Le terrain de jeu de la cruauté
Les petites figurines de jeux de plateaux avancent et reculent au gré des aléas des dés jetés. Elles rencontrent parfois d’autres pièces et, soumises à la stratégie des joueurs, changent de direction, s’écroulent ou restent encadenassées sur une case. Dans le règne des jouets, les figures animales, miniaturisées et inanimées, n’offrent aucune résistance : elles constituent une première expérience où l’environnement se plie à nos gestes.
Le terrain de jeu de la cruauté s’intéresse au jeu d’enfant comme l’un des premiers lieux où nous apprenons à posséder et disposer des êtres et des choses moins puissantes que nous. Les œuvres mettent en scène un grand plateau de jeu duquel des figurines animales tentent de s’échapper. Entravés par des grillages, les petits jouets semblent être dominés par des objets plus grands qu’eux et à la merci de la manipulation insouciante des joueurs.

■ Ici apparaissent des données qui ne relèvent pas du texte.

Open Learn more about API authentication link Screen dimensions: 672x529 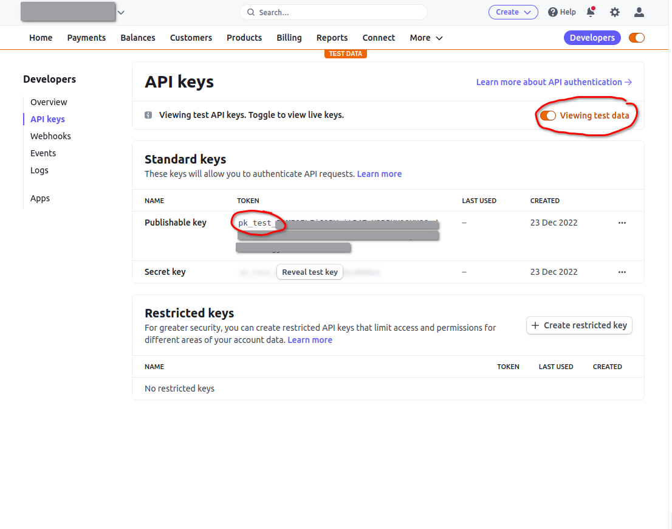(554, 82)
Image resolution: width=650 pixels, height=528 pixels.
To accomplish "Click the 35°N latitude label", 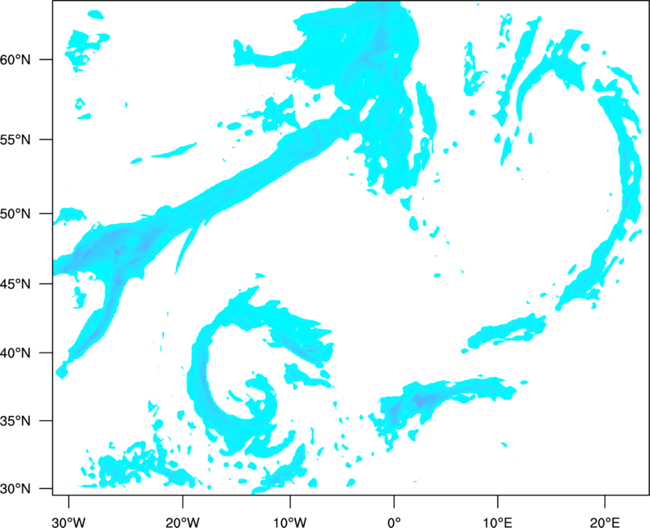I will [x=15, y=421].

Les mises en scènes des photographies, fortement artificialisées, empruntent à l’esthétique du diorama. Nés au 19e siècle, les dioramas étaient utilisés dans les musées d’histoire naturelle pour présenter des animaux taxidermisés dans une nature idyllique, alors en disparition par l’industrialisation. Ces décors bidimensionnels, peuplés d’objets en plastique, enferment symboliquement les animaux dans un environnement artificiel.

Présenté à l'occasion de l'exposition Le terrain de jeu de la cruauté, présenté à la Maison de la culture Marie-Uguay à l'automne 2025.
Installation textile. Structures de bois, loquets et impressions numériques sur tissu polyester et collage textile, 78 x 68 pouces (espace au mur). D'après un travail de photographie argentique.